[vox-tech] Journal recovery on every reboot

Chanoch (Ken) Bloom kbloom at gmail.com
Fri Apr 23 08:49:47 PDT 2010


On Fri, 2010-04-23 at 08:33 -0700, Brian Lavender wrote:
> On Fri, Apr 23, 2010 at 09:03:05AM -0500, Chanoch (Ken) Bloom wrote:
> > My laptop (running Debian sid) running EXT-4 journal recovery on every
> > reboot, even when I shut down properly.
> > 
> > Any idea why this is happening, and how to fix it?
>
> I would think that the kernel unmounts the root file system at every
> shutdown, but I forget where that happens. 
> 
> I would start by running a rescue disk and attempting to mount and
> unmount it. Here are some ext4 commands including a tunefs command, but
> it is indicated for ext3 -> ext4 migration. 

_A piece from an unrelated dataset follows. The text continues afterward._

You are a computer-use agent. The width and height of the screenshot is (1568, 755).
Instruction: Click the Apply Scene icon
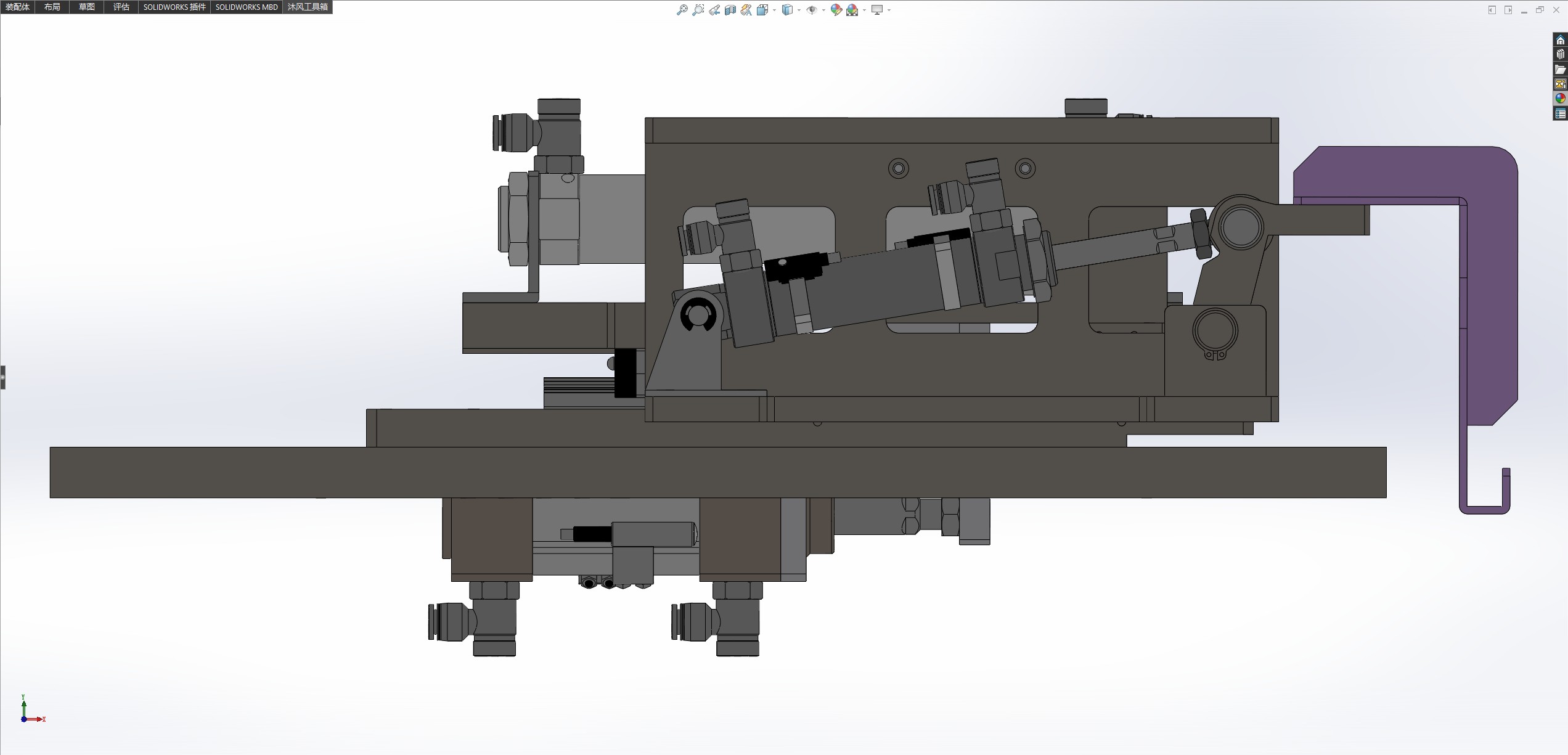tap(852, 10)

I should clarify. It has nothing to do with ext3 -> ext4 migration,
unless the fstab is sensitive to it. The disk is ext3, and so the kernel
was detecting the drive as ext3 -- and when that happened, I got EXT-3
journal recovery on every reboot. So on the thought that maybe the fstab
was sensitive to that (and becasue I really would like the ext4 driver)
I added rootfstype=ext4 to my bootup options. It didn't fix the problem,
it just changed it from EXT-3 journal recovery to EXT-4 journal
recovery.
OK. Poking around a bit more, innserv seems to be the
culprit. /etc/init.d/umountroot isn't getting run on shutdown, because
both /etc/init.d/halt and /etc/init.d/umountroot are getting the same
priority to start in runlevels 0 and 6 (i.e. S01halt, and
S01umountroot), so you can guess which one gets run first.